* [DOCUMENT SECTION]:
<<<<

PSO is a bionic algorithm used for the study of birds searching for food in nature. It regards birds as a particle in space, and a bird swarm is subject to PSO [39,40]. A single particle carries corresponding information—i.e., its own velocity and location—and determines the distance and direction of its motion according to the corresponding information of the particle itself. The PSO is used to initialize a group of particles which are randomly distributed into a solution space to be searched and then iterated according to a given equation. The equation of the mature particle swarm optimization algorithm includes two optimum concepts. The first is the local optimum p_best and the other is the global optimum g_best. The local optimum is the best solution obtained by each particle in the search, and the global optimum is the best solution obtained by this particle swarm. The PSO algorithm has the characteristics of memory, using positive feedback adjustment; the principle of the algorithm is simple, the parameters are few, and the applicability is good. The formulae of PSO are Equations (4) and (5), as described.

$$v_i^{t+1}=w{v}_i^t+c_1\times ran{d}_1^t\times \left(x_i^{p_{best}}-x_i^t\right)+c_{2 }\times ran{d}_2^t\times \left(x^{gbest}-x_i^t\right)$$

(4)

$$x_i^{t+1}=x_i^t+v_i^{t+1}$$

(5)

In Equation (4), $v_i^t \mathrm{and} v_i^{t+1}$ denote the velocity of the ith particle in iterations $t$ and $t+1,$ $w$ is the inertia weight, $c_1$ and $c_2$ are learning factors, $ran{d}_1^t$ and $ran{d}_2^t$ are random numbers between [0, 1] in iteration $t$, $x_i^{p_{best}}$ is the best location of the ith particle, and $x^{gbest}$ is the best location of fitness found by all particles in the population. In Equation (5), $x_i^t$ and $x_i^{t+1}$ denote the location of the ith particle in iterations $t$ and $t+1$. A flow chart of PSO is shown in Figure 2.

3. The Proposed Algorithm

In this paper, the incorporation of particle swarm optimization into an improved bacterial foraging optimization algorithm applied to the classification of imbalanced data is proposed. Three datasets are used for testing the performance of the proposed algorithm. One consists of ovarian cancer microarray data, and the other two, obtained from the UCI repository, are a spam email dataset and zoo dataset. The ovarian cancer microarray data were obtained from Taiwan’s university. There are 9600 features in the microarray data of ovarian cancer, which were collected from China Medical University Hospital, with an imbalance ratio of about 1:20 [41,42]. The instances of microarray data we used included ovarian tissue, vaginal tissue, cervical tissue, and myometrium, including six benign ovarian tumors (BOT), 10 ovarian tumors (OVT), and 25 ovarian cancers (OVCA). The spam email dataset and zoo dataset were obtained from the UCI repository [43]. For the spam email dataset, there were 4601 emails with 58 features, as shown in

Table 1. The 58 features of the spam email dataset.

Number	Meaning	Range	Maximum Value
1–48	Frequency of occurrence of a particular word	[0, 100]	<100
49–54	Frequency of occurrence of a particular character	[0, 100]	<100
55	Travel length of capital letters	[1, …]	1102.5
56	Longest capital travel	[1, …]	9989
57	Total travel length of capital letters	[1, …]	15,841
58	Spam ID (1 for spam)	[0, 1]	1

, and the imbalance ratio was about 1:1.54. For the zoo dataset, there were 101 instances with 17 features, as shown in

Table 2. The 17 features of the zoo dataset.

>>>>

* [TASK INSTRUCTIONS]:
a: In the particle swarm optimization excerpt, what is the imbalance ratio of the spam email dataset?
b: Continue the particle swarm optimization excerpt, starting after its last line.
The records are separate material and have no connection to the particle swarm optimization excerpt.

* [AVAILABLE DATA]:

<<<<

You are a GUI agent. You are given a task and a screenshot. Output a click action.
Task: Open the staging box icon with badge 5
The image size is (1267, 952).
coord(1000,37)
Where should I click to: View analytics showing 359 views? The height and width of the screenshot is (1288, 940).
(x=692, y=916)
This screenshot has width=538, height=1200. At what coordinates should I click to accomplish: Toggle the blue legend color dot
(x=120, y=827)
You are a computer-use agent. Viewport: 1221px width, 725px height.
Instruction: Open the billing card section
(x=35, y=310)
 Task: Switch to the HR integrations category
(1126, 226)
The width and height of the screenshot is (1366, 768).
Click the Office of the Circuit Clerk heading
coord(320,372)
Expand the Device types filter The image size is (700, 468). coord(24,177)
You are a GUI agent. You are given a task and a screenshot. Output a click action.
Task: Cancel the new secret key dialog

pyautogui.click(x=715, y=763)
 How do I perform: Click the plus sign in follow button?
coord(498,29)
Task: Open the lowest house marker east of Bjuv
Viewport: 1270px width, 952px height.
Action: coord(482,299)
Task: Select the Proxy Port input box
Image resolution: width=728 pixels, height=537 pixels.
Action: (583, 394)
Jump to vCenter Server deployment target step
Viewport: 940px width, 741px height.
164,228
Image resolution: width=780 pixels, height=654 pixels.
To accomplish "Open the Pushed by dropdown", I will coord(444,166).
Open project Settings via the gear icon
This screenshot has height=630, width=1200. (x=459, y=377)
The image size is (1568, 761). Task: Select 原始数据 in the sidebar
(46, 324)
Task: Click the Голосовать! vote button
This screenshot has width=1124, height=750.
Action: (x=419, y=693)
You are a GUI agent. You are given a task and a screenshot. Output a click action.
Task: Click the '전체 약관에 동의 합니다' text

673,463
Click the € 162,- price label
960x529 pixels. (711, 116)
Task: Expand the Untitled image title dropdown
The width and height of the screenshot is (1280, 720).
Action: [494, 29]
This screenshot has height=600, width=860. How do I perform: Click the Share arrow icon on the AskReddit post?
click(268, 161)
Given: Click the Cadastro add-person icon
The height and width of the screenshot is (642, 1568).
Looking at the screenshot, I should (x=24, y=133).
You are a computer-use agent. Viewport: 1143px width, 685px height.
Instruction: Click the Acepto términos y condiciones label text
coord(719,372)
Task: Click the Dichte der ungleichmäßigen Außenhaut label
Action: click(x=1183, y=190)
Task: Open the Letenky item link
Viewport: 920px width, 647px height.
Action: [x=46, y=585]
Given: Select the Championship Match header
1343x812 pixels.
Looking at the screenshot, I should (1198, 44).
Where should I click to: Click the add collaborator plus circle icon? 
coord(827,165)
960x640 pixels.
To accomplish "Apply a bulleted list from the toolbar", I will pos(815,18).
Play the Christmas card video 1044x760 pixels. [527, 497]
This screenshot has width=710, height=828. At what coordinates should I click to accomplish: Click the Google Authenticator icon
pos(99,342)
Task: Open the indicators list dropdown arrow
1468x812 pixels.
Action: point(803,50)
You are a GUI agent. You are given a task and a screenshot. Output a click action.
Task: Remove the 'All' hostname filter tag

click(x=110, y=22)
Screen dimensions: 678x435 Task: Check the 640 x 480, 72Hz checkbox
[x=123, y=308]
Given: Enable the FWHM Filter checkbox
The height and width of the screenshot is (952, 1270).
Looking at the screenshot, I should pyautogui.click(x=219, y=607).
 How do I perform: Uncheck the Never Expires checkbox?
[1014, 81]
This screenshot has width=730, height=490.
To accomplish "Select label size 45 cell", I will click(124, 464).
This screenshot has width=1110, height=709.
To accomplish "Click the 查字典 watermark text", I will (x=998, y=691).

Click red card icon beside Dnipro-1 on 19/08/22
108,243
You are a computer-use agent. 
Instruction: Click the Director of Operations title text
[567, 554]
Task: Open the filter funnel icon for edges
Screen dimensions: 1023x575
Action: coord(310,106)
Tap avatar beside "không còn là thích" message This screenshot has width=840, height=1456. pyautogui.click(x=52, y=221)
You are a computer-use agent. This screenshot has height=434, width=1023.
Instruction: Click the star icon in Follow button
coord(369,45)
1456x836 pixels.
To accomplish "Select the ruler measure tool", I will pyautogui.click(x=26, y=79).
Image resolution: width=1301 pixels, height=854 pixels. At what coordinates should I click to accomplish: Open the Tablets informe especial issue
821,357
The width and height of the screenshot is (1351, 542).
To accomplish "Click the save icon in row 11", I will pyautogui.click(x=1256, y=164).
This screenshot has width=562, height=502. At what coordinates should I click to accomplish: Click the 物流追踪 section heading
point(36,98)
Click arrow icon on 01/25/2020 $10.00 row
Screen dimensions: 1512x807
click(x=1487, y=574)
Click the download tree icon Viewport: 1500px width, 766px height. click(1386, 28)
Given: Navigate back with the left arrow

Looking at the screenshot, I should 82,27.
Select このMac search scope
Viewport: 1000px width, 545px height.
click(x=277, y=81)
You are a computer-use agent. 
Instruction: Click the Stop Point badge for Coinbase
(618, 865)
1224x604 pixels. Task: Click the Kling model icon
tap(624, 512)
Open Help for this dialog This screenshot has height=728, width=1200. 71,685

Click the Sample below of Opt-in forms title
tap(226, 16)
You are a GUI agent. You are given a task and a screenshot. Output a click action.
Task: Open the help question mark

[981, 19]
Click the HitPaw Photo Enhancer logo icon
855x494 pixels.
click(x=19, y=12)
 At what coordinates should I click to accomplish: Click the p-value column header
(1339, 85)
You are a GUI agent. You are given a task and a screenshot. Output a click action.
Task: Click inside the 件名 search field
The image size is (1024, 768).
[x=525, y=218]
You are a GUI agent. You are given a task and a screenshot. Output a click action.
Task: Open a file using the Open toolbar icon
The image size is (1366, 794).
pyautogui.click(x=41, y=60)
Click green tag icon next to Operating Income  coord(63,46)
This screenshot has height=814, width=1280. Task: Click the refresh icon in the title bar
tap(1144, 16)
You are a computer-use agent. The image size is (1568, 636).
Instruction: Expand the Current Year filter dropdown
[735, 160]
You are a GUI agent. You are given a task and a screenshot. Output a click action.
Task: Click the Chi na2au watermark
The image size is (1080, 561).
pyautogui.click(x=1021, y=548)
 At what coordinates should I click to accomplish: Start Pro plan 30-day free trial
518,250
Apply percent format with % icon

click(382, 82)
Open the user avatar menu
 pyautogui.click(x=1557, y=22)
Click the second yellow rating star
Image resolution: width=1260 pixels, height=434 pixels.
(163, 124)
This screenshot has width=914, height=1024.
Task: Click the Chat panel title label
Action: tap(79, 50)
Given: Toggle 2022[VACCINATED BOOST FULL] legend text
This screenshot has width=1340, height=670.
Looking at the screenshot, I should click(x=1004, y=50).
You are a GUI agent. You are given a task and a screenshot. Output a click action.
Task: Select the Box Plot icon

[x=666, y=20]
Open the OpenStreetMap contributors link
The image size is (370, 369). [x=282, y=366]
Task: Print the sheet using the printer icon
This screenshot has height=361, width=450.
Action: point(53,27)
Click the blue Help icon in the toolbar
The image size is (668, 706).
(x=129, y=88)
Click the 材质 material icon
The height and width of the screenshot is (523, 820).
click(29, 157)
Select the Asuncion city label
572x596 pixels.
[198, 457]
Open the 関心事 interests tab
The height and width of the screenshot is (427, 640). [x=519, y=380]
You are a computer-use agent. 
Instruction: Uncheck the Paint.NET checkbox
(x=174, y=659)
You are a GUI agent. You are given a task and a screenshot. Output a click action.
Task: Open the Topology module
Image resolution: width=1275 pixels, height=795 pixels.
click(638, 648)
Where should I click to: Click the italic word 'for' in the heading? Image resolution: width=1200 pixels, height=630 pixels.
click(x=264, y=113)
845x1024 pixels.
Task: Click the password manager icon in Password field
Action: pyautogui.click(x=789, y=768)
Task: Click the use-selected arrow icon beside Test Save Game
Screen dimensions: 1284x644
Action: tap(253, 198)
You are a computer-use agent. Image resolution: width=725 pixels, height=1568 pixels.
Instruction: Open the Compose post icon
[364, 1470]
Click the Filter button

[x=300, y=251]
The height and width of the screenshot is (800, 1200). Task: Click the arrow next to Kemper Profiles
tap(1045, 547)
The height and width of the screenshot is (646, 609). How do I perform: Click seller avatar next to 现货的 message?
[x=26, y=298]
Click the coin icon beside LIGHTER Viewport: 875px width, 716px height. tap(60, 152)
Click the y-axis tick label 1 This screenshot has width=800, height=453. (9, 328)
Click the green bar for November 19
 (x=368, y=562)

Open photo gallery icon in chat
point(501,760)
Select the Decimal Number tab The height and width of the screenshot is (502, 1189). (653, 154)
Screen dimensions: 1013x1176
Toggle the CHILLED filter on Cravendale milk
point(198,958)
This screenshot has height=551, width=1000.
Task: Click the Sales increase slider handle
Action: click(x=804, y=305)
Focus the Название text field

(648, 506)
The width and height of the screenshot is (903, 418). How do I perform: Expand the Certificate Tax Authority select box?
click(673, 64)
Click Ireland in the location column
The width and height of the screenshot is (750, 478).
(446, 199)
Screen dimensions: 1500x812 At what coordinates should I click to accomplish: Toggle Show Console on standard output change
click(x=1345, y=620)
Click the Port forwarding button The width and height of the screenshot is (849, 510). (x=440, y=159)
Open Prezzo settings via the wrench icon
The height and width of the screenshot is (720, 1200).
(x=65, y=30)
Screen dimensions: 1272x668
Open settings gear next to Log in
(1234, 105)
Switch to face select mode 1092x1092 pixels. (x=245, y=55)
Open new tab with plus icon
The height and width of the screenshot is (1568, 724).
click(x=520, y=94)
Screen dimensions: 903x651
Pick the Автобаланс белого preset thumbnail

>>>>

* [ANSWERS PROVIDED]:
a: About 1:1.54.

b:
Number	Feature Name	Data Type
1	Animal name	Continuous
2	Hair	Nominal
3	Feathers	Continuous
4	Eggs	Nominal
5	Milk	Nominal
6	Airborne	Nominal
7	Aquatic	Nominal
8	Predator	Nominal
9	Toothed	Nominal
10	Backbone	Nominal
11	Breathes	Nominal
12	Venomous	Nominal
13	Fins	Nominal
14	Legs	Nominal
15	Tail	Nominal
16	Domestic	Nominal
17	Catsize	Nominal

, and the imbalance ratio was about 1:25.

Figure 3 shows a flow chart of the proposed algorithm. In Figure 3, the used parameters are set first. The approaches of the Borderline-SMOTE and Tomek link are used for pre-process data. Thereafter, the improved BFO algorithm is applied to classify imbalanced data so as to solve the shortcoming of falling into a local optimum in the original BFO algorithm.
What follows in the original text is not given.